--- Anweisungen ---
1. Zitiere aus dem Text über die PKK wörtlich den Abschnitt, der bei „PKK und KCK“ anfängt und bei „von Kurden vertreten.“ aufhört.
2. Unter welchem Namen tritt die PKK laut dem Text über die PKK nach außen auf, wenn sie ihre Organisation als Ganzes meint?
3. Zähle alle Länder auf, deren Kurden laut dem Text über die PKK im „demokratischen Konföderalismus“ zu einem nichtstaatlichen Verbund zusammengefasst werden sollen.

--- Quelle ---
....................

Umbenennungen | 2002 benannte sich die PKK in Kongreya Azadî û Demokrasiya Kurdistanê (KADEK, Freiheits- und Demokratiekongress Kurdistans) um. 2003 folgte die Umbenennung in Kongreya Gelê Kurdistanê (KONGRA GEL, Volkskongress Kurdistans). Damit versuchte die PKK, sich von der „Stigmatisierung“ als Terrororganisation zu befreien und sich als politisch neuausgerichtete Organisation zu präsentieren.

Die unterschiedlichen Bezeichnungen der letzten Jahre hinsichtlich der Struktur und personellen Zusammensetzung führten zu keinen grundsätzlichen Umgestaltungen der PKK. Die Ursprungsorganisation bestand im Wesentlichen fort. 2005 gründete sich die Koma Civakên Kurdistan (KCK, Gemeinschaft der Kommunen Kurdistans), die sich die Verwirklichung des „demokratischen Konföderalismus“ zum Ziel gesetzt hat. Darunter versteht die PKK einen nichtstaatlichen Verbund aller Kurden in der Türkei, in Syrien, im Iran und Irak, den sie mit eigenen Regierungsorganen und mit dem Anspruch einer eigenen Staatsbürgerschaft versieht. Die staatlichen Grenzen der Länder, in denen Kurden leben, sollen in diesem virtuellen Verbund unangetastet bleiben.

PKK und KCK sind im Wesentlichen strukturell identisch. In der Binnenkommunikation sprechen Funktionäre, Mitglieder und Anhänger – unbeschadet aller jeweils aktuellen Bezeichnungen der Organisation – seit jeher von PKK. Im Außenverkehr tituliert sich die PKK hingegen, wenn sie ihr organisatorisches Ganzes meint, als KCK.

Umfeld der PKK | Mit der PKK verbunden sind die PYD in Syrien sowie die Partiya Jiyana Azad a Kurdistanê (PJAK, Partei für ein freies Leben in Kurdistan) und die Partiya Çareseriya Demokratik a Kurdistanê (PÇDK, Partei für eine politische Lösung in Kurdistan) im Irak. Als Schwesterparteien wollen auch sie die Interessen von Kurden vertreten.

....................

--- Datenauszug ---
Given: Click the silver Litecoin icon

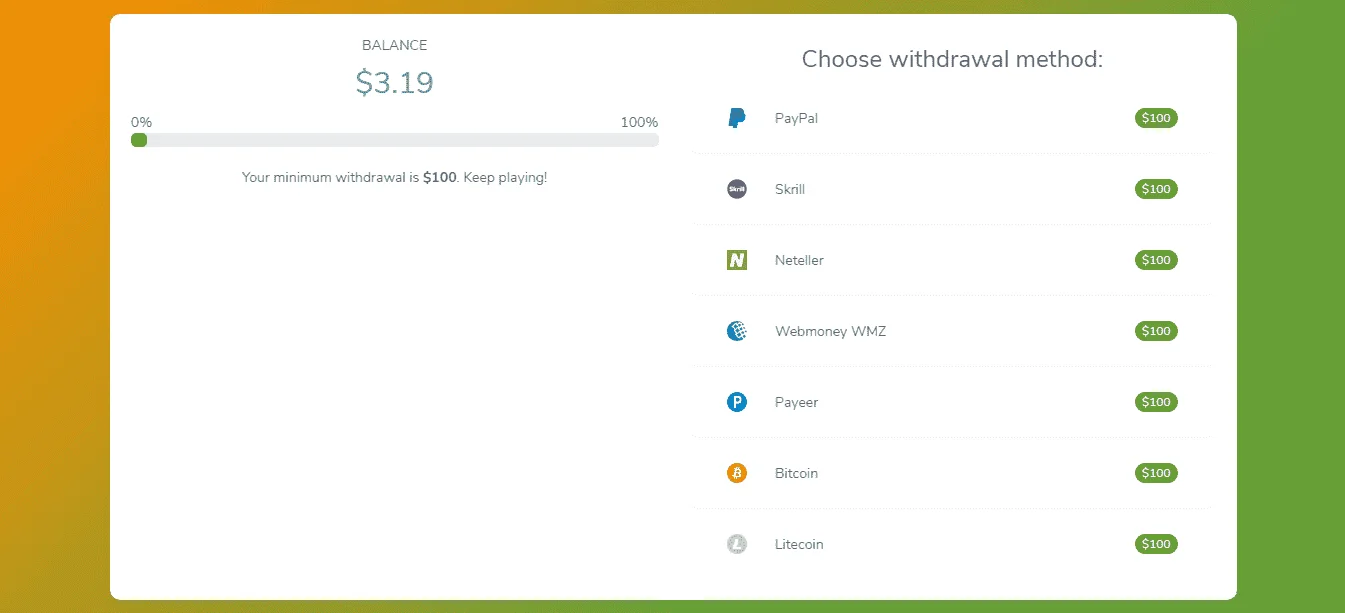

....................

--- Antworten ---
1.
PKK und KCK sind im Wesentlichen strukturell identisch. In der Binnenkommunikation sprechen Funktionäre, Mitglieder und Anhänger – unbeschadet aller jeweils aktuellen Bezeichnungen der Organisation – seit jeher von PKK. Im Außenverkehr tituliert sich die PKK hingegen, wenn sie ihr organisatorisches Ganzes meint, als KCK.

Umfeld der PKK | Mit der PKK verbunden sind die PYD in Syrien sowie die Partiya Jiyana Azad a Kurdistanê (PJAK, Partei für ein freies Leben in Kurdistan) und die Partiya Çareseriya Demokratik a Kurdistanê (PÇDK, Partei für eine politische Lösung in Kurdistan) im Irak. Als Schwesterparteien wollen auch sie die Interessen von Kurden vertreten.

2. Als KCK.

3. Türkei, Syrien, Iran, Irak